Among the renovations now underway are included: new lights, the restoration of all the park’s plantings, an internet room, a cafeteria and a cultural goods store. The rooms of the museum will also be enlarged with the purpose of setting up new showcases, exhibiting numismatic objects allegorical to the date, and photos and documents of the time.

However, the residents insist that more effort should be made to solve people’s problems rather than a continued investment in historic facilities. “Our little houses that they said they were going to fix, they came, they measured everything, but it is one of things they say they are going to do and then they don’t … I do not understand how they carry on like this,” another resident denounces to 14ymedio.

To the housing problems are added La Demajagua’s other chronic ills, those things that cause its young people to turn their eyes to another part of the national geography, or abroad, in search of new horizons.

“Here most of the people were left out of the cooperative, here the people do not have a job more than once a year,” regrets Mayelín Aguilar. To the drama of unemployment are added the scarce supplies in the area’s only market of rationed products “There is no rice now in the bodega, and so people are hungry,” she warns.

This Wednesday, once again the residents of the area will listen to historians speak about the latest details discovered in research about the past, it will be discussed again if the correct name of the site is La Demajagua or just Demajagua, due to the proliferation of the blue Majagua tree, whose woods are used to make doors and furniture.

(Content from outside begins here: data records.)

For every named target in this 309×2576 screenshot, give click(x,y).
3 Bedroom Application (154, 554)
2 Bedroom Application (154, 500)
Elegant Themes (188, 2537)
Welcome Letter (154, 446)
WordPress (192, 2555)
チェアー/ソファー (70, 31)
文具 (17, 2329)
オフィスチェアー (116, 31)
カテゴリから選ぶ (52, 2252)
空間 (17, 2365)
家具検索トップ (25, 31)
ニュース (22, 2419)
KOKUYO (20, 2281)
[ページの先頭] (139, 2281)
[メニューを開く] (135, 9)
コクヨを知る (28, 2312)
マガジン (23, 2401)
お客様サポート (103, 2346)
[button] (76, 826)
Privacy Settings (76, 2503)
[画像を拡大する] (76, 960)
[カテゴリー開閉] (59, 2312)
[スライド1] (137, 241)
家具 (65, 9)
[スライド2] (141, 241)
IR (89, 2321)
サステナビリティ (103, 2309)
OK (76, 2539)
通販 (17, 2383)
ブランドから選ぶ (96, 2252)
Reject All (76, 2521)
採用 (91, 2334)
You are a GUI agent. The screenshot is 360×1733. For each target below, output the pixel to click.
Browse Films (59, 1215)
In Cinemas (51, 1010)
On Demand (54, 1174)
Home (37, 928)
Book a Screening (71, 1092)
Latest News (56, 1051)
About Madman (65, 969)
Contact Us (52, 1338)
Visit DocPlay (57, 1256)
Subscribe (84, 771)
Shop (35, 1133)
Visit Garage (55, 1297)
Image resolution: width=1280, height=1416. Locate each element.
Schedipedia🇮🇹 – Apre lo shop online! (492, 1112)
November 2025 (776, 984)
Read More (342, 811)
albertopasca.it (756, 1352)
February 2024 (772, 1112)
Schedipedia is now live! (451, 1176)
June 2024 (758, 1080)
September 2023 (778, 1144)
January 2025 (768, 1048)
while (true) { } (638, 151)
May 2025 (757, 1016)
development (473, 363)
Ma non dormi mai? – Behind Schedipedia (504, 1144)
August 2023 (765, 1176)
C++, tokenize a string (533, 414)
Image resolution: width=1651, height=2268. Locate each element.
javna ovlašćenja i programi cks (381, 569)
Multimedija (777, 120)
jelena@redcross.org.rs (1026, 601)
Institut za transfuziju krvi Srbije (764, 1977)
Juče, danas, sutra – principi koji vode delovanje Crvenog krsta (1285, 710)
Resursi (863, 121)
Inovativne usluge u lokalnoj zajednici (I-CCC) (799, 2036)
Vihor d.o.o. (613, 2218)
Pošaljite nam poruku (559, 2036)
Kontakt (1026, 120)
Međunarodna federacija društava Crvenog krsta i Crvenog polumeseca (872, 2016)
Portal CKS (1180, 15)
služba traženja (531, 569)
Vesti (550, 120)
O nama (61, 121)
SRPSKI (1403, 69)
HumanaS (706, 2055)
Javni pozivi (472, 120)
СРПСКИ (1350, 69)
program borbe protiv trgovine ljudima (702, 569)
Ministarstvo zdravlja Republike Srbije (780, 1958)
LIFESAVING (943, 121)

When the celebrations are over, the television technicians, the journalists, the Communist Party officials and the Government will leave this place that many call “The altar of the Fatherland.” The demajagüenses will remain with the hope that by the next anniversary their demands will be met. And as for that wait, some recommend not to get too upset because it’s already been 150 years of struggle and you have to take it easy.